One of the biggest reasons for a crime analyst is to send email involves the distribution of bulletins and reports. This is also one area that a crime analysis needs to tread lightly to avoid annoying your colleagues. Probably one of the biggest annoyances for those on the receiving end involves the size of those BOLO's and reports in your emails.
I'm pretty fortunate that my IT staff gave me an unlimited size email mailbox. I send and receive hundreds of emails a week, many containing multiple attachments. However, not everyone is so fortunate. Some agencies impose strict size restrictions on user mailboxes. Plus, many users are now getting work emails on smartphones, tablets or other devices with storage size or bandwidth limitations.
Google suggests a 10 megabyte limit for email attachments. While many mail programs and services will handle bigger sizes, this limit will cover most services/applications. However, just because you can send a 10 MB file doesn't mean you should. It's also worth remembering some email systems add adds up to 33% to the size of an email with attachments so an email ends up being considerably bigger than the size of the attachments. Smaller is better.
I want to look at a few simple tips to help you reduce the file size for the bulletins and reports you send. First, we need to talk about how a computer handles text and graphics.
Text is the most efficient part of a computer file. You can send thousands of pages of text in a relatively small file size. For instance, the Project Gutenberg version of Tolstoy's epic novel War and Peace weighs in with a whopping 570,022 words or well over 3.2 million characters. However, as a text file it's only 3.3 megabytes (MB). If you compress the file, you can get it down to 1.2 MB.

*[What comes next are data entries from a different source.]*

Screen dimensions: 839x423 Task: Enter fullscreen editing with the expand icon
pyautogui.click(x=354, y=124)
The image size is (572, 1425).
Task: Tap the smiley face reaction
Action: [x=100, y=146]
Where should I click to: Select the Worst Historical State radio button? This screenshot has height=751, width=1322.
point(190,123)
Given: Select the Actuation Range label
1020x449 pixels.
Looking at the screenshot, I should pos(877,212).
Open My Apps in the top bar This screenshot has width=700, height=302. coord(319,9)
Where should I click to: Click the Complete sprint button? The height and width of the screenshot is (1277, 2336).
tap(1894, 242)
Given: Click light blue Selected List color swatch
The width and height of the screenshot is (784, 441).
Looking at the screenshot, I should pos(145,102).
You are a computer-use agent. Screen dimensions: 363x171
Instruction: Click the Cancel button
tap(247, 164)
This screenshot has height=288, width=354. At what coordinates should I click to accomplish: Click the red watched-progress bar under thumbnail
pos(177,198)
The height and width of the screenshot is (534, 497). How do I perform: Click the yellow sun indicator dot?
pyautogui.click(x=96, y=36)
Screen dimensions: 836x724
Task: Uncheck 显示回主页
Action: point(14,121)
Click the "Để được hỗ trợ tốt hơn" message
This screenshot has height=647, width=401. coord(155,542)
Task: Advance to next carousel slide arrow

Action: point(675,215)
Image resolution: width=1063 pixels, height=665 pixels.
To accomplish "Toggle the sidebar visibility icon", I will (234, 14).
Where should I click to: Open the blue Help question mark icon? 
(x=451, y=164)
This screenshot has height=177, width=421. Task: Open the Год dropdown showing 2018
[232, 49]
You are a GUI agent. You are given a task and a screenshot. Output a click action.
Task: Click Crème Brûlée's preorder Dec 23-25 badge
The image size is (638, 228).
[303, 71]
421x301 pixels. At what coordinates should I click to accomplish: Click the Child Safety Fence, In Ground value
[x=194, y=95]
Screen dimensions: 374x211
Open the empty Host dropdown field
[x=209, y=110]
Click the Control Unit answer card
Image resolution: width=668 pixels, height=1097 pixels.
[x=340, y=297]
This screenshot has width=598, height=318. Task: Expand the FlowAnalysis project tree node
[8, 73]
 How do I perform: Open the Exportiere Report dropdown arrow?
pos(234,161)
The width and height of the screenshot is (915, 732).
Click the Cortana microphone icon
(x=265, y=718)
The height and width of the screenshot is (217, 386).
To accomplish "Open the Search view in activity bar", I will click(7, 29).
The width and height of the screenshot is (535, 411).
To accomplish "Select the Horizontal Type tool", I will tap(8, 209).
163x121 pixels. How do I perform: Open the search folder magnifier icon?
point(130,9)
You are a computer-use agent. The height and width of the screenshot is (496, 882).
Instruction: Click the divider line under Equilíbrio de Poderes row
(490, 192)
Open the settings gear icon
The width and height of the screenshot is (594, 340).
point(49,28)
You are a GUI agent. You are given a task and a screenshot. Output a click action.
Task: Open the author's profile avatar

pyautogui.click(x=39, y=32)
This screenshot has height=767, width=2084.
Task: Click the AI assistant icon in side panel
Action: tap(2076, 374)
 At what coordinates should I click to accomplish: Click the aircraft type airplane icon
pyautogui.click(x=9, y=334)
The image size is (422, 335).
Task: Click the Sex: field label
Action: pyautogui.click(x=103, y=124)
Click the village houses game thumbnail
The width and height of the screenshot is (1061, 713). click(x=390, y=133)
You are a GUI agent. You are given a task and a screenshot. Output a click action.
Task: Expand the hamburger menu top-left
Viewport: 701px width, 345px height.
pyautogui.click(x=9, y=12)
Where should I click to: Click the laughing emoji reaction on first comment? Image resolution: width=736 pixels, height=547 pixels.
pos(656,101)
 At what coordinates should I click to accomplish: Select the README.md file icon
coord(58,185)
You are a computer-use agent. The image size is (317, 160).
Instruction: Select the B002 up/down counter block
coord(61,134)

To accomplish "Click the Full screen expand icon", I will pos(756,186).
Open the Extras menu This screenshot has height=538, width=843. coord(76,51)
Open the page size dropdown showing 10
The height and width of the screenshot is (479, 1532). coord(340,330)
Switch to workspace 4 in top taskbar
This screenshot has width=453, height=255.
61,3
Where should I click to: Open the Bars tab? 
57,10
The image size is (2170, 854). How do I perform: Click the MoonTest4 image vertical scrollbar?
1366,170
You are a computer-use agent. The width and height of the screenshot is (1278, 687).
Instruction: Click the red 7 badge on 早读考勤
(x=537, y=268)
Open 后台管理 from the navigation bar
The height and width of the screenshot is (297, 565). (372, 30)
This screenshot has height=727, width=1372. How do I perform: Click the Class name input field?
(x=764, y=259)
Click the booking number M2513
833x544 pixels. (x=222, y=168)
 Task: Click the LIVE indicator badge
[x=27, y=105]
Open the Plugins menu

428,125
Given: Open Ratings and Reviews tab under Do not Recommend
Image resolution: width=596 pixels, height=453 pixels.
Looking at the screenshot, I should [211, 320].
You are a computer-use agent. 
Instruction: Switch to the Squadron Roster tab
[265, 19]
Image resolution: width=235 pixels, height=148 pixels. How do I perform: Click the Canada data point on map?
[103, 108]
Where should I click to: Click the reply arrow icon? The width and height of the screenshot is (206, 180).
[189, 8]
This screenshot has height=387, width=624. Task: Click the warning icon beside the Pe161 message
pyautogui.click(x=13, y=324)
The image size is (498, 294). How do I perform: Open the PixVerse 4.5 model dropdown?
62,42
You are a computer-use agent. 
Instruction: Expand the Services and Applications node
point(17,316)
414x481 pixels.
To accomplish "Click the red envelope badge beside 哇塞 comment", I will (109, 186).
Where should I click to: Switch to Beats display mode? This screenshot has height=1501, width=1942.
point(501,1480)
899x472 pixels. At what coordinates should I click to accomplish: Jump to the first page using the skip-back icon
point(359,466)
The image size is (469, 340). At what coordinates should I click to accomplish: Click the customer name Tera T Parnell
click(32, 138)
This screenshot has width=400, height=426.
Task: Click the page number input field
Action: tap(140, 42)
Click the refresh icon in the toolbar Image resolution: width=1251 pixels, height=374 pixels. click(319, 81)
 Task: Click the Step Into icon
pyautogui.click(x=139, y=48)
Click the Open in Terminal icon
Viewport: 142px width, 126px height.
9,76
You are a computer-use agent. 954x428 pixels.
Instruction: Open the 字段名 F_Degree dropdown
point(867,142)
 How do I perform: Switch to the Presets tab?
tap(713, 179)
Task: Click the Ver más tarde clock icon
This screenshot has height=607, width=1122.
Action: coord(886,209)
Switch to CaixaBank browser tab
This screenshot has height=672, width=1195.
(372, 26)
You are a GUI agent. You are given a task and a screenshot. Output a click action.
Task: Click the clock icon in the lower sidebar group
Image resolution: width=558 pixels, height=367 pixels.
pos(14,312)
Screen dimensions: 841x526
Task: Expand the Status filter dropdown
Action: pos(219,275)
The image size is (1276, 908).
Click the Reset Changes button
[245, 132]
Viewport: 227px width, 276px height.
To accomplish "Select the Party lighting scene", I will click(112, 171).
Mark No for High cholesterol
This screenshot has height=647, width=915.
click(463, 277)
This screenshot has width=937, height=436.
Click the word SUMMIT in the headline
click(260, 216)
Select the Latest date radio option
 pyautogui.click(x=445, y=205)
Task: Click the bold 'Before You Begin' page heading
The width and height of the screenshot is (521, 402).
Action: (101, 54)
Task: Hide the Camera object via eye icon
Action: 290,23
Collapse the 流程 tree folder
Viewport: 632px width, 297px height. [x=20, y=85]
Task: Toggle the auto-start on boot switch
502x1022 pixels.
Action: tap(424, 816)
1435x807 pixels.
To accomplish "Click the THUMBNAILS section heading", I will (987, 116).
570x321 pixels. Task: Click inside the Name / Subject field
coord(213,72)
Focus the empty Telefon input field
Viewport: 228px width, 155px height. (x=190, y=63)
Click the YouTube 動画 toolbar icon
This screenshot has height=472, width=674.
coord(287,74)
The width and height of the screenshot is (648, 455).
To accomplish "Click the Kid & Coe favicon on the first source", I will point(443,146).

However, computer graphic images such as pictures or image files are not that efficient. For instance, I took a photo with my cell phone camera and at it's natural size that single photo is 1.8 MB. That's as a JPEG file which is a compressed file format. This one photo is larger than all of War & Peace.
If I create a blank Microsoft Word document and save the file, this file weighs in at 25 kilobytes (KB). A megabyte is 1,000 kilobytes. If I add five paragraphs of text or about 215 words, the file grows to 86 KB. If I also add my 1.8 MB photo, my Word document now grows to 1.9 MB.
The problem is that your computer doesn't often use all the information contained in a photo to display what you see on the screen. In fact, in most instances the computer down samples or throws out a great deal of the information in the image file when it produces what you see on the screen. Because of this, you can often reduce the file size of an image file by lowering the resolution of your image.
If you create your document in Microsoft Word, it's pretty easy. If you select the image you added to your document it adds a Format Picture menu to the ribbon. Select that, then go to Compress. You'll get a dialog for Reduce File Size along with Options to pick Best for Printing, Viewing on Screen, or Email. You can also go straight to that dialog by selecting the File menu and the "Reduce File Size" option.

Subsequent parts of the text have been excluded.